_EXERCISE OBJECTIVE:_ Tell how many lines of the material below hold "using". The reply is that number alone.

_DATA EXCERPTS:_
++++++++++

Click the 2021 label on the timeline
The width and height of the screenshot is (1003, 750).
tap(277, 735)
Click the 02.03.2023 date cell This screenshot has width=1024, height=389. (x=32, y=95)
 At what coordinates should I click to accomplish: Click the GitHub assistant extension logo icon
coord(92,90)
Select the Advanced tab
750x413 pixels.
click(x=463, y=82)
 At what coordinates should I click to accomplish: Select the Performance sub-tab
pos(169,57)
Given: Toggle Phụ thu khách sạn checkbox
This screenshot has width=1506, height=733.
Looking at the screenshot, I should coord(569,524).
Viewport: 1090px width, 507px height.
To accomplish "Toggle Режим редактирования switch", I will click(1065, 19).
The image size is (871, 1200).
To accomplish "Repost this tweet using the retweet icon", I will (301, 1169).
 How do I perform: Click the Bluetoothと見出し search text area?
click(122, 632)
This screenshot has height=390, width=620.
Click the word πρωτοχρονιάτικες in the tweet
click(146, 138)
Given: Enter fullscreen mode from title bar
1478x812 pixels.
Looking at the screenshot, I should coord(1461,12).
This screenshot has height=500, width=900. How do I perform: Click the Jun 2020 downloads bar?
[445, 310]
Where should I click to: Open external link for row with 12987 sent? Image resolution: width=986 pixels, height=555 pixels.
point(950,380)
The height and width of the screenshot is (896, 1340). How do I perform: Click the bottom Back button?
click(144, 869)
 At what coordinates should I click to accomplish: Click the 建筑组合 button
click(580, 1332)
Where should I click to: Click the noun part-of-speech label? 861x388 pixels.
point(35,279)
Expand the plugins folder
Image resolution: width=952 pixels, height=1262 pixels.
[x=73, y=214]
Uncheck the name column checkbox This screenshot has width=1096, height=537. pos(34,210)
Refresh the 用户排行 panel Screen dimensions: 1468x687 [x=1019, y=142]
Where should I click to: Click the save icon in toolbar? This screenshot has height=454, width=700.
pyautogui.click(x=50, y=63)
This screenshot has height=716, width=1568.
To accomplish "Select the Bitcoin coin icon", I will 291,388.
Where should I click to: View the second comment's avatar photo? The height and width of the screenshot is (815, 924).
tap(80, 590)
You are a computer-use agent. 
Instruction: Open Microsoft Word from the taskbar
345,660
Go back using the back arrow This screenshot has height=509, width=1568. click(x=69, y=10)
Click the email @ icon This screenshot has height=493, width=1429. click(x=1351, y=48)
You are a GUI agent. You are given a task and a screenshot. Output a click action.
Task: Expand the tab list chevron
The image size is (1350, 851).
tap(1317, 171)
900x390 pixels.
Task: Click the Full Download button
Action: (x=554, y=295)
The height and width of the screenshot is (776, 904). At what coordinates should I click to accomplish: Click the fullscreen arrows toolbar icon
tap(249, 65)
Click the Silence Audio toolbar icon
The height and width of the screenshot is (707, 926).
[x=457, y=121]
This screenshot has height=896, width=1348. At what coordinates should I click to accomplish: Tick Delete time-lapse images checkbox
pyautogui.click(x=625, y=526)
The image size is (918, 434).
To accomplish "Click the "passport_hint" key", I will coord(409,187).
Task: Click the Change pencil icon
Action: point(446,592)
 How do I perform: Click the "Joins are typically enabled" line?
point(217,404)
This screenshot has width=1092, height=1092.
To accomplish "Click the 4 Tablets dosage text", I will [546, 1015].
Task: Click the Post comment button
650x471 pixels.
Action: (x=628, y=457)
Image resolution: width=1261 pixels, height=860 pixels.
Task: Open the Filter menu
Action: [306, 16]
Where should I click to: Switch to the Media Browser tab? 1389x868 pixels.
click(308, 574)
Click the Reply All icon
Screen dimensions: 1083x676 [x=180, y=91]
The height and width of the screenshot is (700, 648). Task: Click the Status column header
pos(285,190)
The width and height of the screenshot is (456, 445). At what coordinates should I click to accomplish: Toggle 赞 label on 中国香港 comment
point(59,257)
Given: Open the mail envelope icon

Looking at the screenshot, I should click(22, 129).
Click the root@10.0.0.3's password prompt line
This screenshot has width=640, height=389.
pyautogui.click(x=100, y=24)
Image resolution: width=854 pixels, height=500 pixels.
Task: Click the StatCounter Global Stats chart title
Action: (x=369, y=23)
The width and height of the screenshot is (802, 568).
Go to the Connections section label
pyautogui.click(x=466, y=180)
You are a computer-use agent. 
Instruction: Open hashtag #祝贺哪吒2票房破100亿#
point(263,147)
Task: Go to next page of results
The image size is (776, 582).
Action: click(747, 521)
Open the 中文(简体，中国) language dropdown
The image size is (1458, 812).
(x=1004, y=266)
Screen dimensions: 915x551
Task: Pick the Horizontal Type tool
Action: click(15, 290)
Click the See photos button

++++++++++

_WRITTEN ANSWER:_ 2